Parmi les nombreuses comédies estivales, La Cloche a sonné se place dans un étrange entre-deux, à mi-chemin de la production bourgeoise très officielle et du projet marginal. Une bande de citadins se retrouve pour quelques jours réunie dans une grande demeure rurale à l’occasion d’un stage aux enjeux pas bien clairs. Le maître des lieux, Fabrice Luchini, est une sorte de gourou capable de résoudre problèmes intimes, relationnels et de bien-être. La troupe se laisse bientôt gagner par le syndrome La Ferme Célébrités, se perdant dans les intrigues et la mesquinerie… Drôle de mélange, donc, où se sent autant l’influence de la comédie bourgeoise traditionnelle (l’effet de décalage induit par l’immersion de snobs en milieu rural) que le produit jouant avec la culture real TV.
Rien à chercher alors du côté de la réalisation sans âge ni couleur de l’anonyme Bruno Herbulot, pas plus du côté des seconds rôles faussement luxueux (François Cluzet, Elsa Zylberstein). Le seul intérêt du film demeure Fabrice Luchini, pas vu depuis une éternité, plus au creux de la vague que jamais, qui tente là un come-back des plus kamikazes. Sans doute cette situation intermédiaire, sans accroches (vrai faux has-been en première ligne), sauve-t-elle La Cloche a sonné, l’acteur jouant avec une belle aigreur morose de son nouveau statut d’ancien et de résistant face à la nouvelle génération du genre, en un croisement entre Poelvoorde (petit prof acide) et le comédien que nous connaissions il y a une dizaine d’années. Résultat bizarre, étrange, et qui porte le film de bout en bout, sorte de laboratoire sans point de fuite, organisé à la manière d’un pur test in progress.

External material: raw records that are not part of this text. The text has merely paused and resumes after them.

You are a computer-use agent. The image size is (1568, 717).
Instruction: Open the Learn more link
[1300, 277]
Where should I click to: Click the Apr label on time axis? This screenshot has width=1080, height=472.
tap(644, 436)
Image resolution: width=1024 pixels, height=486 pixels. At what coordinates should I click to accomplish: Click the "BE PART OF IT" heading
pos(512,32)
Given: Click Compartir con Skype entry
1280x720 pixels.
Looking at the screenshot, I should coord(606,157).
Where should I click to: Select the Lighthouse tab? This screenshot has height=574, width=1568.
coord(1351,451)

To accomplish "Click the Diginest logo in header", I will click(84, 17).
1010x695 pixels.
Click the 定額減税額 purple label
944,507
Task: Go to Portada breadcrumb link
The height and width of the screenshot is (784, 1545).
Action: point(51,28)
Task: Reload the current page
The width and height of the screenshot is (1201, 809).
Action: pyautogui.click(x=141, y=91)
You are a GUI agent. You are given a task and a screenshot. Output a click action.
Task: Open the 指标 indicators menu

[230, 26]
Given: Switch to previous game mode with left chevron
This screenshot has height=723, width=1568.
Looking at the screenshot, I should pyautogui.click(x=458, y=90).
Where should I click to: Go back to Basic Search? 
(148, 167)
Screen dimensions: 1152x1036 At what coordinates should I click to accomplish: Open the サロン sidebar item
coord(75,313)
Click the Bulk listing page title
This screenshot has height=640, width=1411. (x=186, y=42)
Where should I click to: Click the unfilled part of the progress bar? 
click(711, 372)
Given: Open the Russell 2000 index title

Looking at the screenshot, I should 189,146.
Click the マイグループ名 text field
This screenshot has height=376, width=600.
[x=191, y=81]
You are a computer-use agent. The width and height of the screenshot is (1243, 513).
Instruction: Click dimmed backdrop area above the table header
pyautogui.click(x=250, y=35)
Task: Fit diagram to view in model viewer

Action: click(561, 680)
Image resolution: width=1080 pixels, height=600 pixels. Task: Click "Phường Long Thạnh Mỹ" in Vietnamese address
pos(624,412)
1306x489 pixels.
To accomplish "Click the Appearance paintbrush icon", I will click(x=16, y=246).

A la fois maître et cobaye, l’acteur brille et fait progresser l’ensemble par saynètes, vignettes (seul quand il fait sonner la fameuse cloche de rappel) fusionnant peu à peu. Le contraste entre ses numéros (face à la troupe, en meneur) et ses moments de solitude (silences et amertume visible) agissent par paliers, déplaçant le film vers un territoire moins molletonné que celui de la comédie rurale type. Luchini, vieilli, légèrement bouffi, reste à des années lumières des cabotins de la nouvelle génération, trônant comme un clown blanc (il n’est pas là sans faire penser au Jerry Lewis de La Valse de pantins) dans des abîmes jouxtant le pathétique. Pour y voir plus clair, attendons la suite.